= Baku Communiqué =

The Baku Communiqué, signed on 15 May 2024, is an international agreement addressing the climate change challenges faced by Small Island Developing States (SIDS).
==Conception==
This agreement was conceived and championed by Ali Serim, Special Envoy to COP29 for Vanuatu and Special Representative of The Commonwealth Secretary-General, and Shivshankar Nair GCEG, OV, Ambassador for Climate Change, Oceans, and Special Envoy to The Commonwealth and UNESCO for Tuvalu. The original idea behind the communiqué came from Serim and Nair.
==Meeting==
Their efforts culminated in a meeting in Baku, Azerbaijan, where key stakeholders from Azerbaijan, Tuvalu, Tonga, and The Bahamas endorsed the communiqué.
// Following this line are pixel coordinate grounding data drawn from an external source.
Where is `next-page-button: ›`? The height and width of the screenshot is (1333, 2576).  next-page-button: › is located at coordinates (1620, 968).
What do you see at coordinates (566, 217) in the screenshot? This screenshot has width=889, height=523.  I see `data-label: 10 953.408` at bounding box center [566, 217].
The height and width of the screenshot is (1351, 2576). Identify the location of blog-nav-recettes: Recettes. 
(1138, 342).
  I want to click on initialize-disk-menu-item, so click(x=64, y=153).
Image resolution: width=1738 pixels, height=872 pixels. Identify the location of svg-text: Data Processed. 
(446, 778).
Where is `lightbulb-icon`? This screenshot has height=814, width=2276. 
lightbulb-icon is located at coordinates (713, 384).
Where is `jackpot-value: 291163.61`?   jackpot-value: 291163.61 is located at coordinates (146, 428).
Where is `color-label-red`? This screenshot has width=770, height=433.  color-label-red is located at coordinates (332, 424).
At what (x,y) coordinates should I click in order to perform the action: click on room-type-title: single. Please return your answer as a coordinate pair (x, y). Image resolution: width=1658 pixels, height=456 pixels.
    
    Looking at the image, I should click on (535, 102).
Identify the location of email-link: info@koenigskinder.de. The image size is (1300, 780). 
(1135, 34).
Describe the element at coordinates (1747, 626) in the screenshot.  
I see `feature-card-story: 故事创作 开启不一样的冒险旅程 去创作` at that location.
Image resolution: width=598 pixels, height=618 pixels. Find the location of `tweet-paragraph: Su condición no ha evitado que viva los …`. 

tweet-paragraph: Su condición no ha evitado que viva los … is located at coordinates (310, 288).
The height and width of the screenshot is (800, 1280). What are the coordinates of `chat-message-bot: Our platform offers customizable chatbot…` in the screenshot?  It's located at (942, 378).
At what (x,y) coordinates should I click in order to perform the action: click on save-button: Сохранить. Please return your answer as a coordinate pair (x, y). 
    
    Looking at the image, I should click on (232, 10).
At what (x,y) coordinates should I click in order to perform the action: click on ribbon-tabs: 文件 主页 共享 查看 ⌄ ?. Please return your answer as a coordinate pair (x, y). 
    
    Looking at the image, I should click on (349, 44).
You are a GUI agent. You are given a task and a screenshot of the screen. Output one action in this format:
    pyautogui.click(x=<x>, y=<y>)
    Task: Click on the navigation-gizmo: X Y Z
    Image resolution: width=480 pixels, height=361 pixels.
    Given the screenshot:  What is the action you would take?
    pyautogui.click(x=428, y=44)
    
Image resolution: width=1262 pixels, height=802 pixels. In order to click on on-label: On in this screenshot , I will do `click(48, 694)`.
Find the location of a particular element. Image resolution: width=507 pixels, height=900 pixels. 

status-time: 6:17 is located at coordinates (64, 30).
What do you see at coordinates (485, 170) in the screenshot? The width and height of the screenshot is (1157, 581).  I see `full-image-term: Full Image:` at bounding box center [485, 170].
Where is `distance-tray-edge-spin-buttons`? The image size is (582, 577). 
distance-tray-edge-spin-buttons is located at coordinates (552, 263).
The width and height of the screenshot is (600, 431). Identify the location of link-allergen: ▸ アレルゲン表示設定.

Foreign Minister Frederick A. Mitchell of The Commonwealth of The Bahamas officially thanked Ali Serim and Shivshankar Nair on behalf of the Government and People of The Bahamas for their work in facilitating this meeting.
==Communiqué==
Upon the invitation of Ilham Aliyev, President of the Republic of Azerbaijan, Tuvalu, represented by the governor general, Rev Sir Tofinga Vaevalu Falani, GCMG, MBE, the Kingdom of Tonga represented by the prime minister, Siaosi Ofa Ki Vahafolau Sovaleni, and the Commonwealth of The Bahamas represented by the minister of foreign affairs, the Hon. Frederick A. Mitchell, convened in Baku, Azerbaijan, to deliberate and agree on key priorities for COP29.